We can use the same condition as problem 1 (x % 2) to only sum the numbers evenly divisible by 2, and then add them to the answer variable and repeat this until our current fibonacci number x reachs the limit.
This problem could potentially take quite a long time, so to solve this, one could use a simple loop with two variables, x and y, and accumulating the answer along the way!
def solution():
answer = 0
x = 1 # The current fibonacci number
y = 2 # The next fibonacci number
while x <= 4000000: # This is the 4 million limit
if x % 2 == 0:
answer += x
x, y = y, x + y # f(n-1) -> f(n) and f(n) -> f(n+1)
return str(answer)
print(solution())
Problem 3 - Largest Prime Factor
The prime factors of 13195 are 5, 7, 13 and 29. What is the largest prime factor of the number 600851475143?

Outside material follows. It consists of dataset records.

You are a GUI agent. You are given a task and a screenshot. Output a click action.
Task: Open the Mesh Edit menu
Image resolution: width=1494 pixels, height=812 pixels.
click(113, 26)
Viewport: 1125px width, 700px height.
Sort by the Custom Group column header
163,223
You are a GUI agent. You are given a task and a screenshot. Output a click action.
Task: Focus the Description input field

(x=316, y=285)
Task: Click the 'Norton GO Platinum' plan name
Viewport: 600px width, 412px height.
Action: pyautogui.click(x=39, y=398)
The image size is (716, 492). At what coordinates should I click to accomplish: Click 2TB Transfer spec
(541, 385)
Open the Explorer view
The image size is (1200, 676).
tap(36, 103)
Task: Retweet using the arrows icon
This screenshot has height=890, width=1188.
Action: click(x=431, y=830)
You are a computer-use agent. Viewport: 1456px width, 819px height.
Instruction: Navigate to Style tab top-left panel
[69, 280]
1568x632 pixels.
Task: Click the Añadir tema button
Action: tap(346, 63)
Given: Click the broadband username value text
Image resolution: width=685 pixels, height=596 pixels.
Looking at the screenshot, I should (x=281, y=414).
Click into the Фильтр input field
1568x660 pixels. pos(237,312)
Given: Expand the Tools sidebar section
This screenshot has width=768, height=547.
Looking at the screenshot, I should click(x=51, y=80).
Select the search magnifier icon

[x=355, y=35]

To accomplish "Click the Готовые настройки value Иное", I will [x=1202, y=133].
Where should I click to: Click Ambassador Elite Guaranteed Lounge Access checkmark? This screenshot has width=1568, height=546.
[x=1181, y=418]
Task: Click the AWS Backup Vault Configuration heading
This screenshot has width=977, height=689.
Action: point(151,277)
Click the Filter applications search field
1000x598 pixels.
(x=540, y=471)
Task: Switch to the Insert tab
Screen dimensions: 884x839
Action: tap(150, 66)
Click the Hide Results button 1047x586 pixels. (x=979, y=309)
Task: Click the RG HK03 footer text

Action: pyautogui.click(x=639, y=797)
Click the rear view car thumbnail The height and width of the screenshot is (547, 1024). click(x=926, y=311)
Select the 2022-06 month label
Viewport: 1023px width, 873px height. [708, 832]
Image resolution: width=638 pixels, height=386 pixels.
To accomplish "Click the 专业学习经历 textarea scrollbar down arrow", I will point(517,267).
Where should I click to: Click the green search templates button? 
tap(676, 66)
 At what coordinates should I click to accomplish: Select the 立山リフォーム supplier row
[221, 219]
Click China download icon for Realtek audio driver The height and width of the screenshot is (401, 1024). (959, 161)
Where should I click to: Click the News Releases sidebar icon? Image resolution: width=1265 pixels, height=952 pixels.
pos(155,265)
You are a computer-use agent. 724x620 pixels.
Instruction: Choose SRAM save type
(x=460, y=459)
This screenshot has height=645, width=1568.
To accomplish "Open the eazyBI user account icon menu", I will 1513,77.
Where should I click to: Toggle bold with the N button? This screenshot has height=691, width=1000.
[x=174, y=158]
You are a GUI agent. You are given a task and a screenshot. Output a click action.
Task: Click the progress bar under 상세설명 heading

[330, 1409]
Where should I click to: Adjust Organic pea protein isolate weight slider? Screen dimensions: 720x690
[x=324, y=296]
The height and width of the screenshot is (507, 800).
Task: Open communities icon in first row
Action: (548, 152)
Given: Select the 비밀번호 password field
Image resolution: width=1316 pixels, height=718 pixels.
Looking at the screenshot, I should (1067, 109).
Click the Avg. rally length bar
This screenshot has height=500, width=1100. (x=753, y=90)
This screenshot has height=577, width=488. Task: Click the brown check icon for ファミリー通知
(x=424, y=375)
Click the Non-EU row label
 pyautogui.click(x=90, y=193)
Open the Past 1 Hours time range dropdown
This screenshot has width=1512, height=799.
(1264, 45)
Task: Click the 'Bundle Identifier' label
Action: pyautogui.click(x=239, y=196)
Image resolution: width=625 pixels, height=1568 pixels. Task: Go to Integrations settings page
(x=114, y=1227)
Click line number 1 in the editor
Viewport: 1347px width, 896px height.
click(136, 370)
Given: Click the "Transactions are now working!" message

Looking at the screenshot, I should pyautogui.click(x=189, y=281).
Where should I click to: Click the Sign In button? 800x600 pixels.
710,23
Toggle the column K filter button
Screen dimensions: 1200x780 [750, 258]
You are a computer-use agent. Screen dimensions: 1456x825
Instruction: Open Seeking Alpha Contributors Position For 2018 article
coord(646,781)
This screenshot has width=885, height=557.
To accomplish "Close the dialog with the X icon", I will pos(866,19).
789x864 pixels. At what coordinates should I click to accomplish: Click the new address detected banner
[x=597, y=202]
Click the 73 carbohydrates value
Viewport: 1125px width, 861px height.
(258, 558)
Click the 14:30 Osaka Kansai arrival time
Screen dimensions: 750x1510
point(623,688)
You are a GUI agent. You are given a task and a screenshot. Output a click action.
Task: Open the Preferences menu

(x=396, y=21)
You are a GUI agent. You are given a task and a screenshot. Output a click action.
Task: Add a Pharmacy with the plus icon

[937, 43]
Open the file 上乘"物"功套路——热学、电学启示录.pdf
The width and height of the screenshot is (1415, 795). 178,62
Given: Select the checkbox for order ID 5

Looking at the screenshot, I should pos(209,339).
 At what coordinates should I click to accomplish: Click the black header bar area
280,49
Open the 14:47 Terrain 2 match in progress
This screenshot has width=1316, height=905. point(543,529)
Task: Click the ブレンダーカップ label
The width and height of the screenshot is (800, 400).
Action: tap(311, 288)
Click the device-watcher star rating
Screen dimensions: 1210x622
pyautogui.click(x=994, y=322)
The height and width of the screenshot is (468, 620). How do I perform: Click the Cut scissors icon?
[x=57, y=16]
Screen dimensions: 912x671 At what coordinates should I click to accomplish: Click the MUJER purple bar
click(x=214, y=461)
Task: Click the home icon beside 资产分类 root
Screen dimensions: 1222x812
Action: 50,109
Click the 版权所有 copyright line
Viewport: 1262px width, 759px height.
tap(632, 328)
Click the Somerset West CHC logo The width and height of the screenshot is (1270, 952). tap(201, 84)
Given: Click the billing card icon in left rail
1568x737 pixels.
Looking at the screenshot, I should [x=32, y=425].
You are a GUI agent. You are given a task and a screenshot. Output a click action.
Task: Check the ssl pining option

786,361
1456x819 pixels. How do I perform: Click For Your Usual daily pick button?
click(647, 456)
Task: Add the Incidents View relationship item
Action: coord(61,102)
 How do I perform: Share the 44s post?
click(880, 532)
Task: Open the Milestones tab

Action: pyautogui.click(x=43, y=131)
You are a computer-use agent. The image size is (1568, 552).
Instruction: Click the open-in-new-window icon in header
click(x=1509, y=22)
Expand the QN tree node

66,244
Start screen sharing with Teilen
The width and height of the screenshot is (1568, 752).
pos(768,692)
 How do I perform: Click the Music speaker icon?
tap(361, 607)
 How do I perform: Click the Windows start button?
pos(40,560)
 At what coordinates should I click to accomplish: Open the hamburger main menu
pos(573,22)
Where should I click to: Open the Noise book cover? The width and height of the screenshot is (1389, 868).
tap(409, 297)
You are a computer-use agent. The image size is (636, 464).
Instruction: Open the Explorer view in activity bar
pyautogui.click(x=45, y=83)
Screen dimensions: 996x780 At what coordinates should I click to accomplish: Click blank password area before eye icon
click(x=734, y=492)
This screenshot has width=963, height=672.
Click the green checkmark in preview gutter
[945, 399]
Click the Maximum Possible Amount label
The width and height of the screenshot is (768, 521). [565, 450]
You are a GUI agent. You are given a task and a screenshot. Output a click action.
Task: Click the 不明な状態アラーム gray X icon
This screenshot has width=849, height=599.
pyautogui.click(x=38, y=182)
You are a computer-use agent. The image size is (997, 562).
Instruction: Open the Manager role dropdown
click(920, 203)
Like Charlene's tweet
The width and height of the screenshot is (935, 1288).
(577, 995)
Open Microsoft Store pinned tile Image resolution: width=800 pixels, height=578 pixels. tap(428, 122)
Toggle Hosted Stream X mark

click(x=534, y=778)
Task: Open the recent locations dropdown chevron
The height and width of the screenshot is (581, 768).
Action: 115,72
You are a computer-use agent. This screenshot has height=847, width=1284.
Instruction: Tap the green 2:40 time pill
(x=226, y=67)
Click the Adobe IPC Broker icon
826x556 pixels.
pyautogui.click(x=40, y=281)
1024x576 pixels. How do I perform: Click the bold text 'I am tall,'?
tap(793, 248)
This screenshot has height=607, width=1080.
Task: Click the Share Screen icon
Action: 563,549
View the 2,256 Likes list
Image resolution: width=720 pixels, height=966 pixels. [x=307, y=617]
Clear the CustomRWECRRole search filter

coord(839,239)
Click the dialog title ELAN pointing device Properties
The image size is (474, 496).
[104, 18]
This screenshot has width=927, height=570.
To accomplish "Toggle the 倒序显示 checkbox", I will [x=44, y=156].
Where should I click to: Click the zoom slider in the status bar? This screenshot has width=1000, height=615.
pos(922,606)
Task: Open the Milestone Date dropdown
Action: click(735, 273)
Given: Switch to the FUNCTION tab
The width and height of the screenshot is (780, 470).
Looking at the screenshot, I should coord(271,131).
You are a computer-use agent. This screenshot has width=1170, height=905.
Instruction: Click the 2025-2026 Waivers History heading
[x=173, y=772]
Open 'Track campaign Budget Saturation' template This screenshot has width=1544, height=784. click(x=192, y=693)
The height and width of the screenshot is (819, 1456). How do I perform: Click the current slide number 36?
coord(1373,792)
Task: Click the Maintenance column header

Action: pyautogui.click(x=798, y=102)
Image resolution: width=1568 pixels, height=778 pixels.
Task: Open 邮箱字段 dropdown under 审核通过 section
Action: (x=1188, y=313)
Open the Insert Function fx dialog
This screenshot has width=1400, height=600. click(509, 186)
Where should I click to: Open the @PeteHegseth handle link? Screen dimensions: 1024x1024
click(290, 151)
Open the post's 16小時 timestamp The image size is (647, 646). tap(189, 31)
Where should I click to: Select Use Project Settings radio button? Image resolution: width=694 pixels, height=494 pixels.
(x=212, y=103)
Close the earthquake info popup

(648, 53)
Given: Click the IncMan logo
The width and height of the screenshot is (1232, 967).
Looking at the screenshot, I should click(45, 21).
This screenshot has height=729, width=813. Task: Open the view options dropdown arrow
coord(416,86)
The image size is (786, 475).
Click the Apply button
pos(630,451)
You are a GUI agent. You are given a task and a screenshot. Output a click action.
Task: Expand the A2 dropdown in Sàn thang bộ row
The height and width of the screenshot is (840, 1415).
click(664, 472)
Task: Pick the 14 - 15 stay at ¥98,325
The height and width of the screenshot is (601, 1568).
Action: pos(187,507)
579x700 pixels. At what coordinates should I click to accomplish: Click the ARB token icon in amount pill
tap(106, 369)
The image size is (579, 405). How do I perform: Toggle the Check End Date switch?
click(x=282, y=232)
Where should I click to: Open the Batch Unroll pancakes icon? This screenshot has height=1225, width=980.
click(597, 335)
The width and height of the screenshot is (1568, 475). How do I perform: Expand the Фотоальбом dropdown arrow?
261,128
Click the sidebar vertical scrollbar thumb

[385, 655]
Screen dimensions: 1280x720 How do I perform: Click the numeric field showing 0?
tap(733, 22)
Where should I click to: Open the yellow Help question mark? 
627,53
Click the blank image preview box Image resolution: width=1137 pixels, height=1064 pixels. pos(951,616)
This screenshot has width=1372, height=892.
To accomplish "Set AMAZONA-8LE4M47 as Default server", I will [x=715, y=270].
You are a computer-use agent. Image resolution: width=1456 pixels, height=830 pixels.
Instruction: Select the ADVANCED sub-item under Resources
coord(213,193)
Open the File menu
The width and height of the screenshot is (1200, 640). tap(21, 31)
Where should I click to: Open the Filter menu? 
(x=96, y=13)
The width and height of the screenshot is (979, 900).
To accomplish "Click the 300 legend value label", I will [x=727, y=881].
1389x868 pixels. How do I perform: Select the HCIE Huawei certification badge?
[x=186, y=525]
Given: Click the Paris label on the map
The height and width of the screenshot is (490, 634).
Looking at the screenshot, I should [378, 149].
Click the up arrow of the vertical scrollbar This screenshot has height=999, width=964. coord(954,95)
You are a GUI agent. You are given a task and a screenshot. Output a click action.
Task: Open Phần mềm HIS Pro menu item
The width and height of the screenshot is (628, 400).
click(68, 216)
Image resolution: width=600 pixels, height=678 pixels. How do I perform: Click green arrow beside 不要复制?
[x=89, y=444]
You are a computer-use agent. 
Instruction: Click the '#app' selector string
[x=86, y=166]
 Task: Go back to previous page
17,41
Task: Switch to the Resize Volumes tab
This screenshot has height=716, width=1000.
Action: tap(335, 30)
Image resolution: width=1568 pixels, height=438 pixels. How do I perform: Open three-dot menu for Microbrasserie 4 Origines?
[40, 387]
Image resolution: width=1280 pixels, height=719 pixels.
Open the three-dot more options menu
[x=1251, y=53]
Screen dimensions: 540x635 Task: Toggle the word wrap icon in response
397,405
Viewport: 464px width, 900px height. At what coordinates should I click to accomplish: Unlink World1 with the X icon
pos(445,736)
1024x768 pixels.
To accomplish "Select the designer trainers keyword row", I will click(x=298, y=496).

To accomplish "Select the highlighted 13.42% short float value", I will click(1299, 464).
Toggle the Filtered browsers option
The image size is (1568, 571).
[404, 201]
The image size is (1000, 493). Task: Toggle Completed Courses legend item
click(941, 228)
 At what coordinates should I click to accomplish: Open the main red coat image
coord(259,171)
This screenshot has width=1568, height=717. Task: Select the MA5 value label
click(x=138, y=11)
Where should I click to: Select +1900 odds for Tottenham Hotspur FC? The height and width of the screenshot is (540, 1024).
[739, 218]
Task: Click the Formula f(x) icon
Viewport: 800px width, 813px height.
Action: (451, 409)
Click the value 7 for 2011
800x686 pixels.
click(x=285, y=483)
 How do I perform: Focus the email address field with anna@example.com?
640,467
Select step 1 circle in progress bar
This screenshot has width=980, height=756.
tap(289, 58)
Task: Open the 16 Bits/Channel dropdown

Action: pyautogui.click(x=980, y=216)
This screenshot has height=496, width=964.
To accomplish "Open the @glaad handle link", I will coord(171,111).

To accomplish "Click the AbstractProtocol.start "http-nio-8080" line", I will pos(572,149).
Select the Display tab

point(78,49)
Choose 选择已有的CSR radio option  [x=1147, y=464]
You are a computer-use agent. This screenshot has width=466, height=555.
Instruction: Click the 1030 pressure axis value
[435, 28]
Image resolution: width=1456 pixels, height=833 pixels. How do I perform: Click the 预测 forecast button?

Click here to see the solution on GitHub
To solve this problem it is helpful to look at what exactly a prime number is. An integer n is prime if, and only if, the only divisors of n are itself, and 1. If a number is not prime, then it is composite, meaning that it has some integer divisions other than itself and 1.
The fundamental theorem of arithmetic source: wikipedia states that every integer greater than 1 is prime, or the product of 2 or more primes.
We know that 2 and 3 are both prime numbers - so as such we can immediately eliminate even numbers and multiple of three, but we can significantly cut down the amount of work needed to determine whether a number is prime by realising the if a number is not prime, then it must have at least one divisor which is less, or equal to it’s square root! Any two integer factors of a number but balance around that numbers square root, for example if you consider the number 16, the square root is 4, so for a * b = 16, a = b = 4. If a were to increase to 8, then b must decrease to 2, and vice versa.
Therefore, to check whether a number is prime, we can simply check to see if it has any divisors less than its square root! This means instead of generating every factor and checking if each number n is a prime, we can simply start at the smallest factor 3, and limit our search at the square root of n.
This time we will make use of Python’s numpy library for the sqrt function!
import numpy as np
def smallest_prime(n):
square_root = int(np.sqrt(n))
for i in range(3, square_root + 1):
if n % i == 0:
return i
return n
def solution():
p = 3
n = 600851475143
while p < n:
p = smallest_prime(int(n))
if p < n:
n = n // p
else:
return str(n)
print(solution())
Closing Thoughts: I’ve really enjoyed taking these problems and deconstructing them bit by bit, and I’m looking forward to trying the harder problems. I might start doing these regularly, maybe separate to #100DaysOfCode, but it’s certainly put me in a very enthusiatic mood to continue to improve.
Peace xo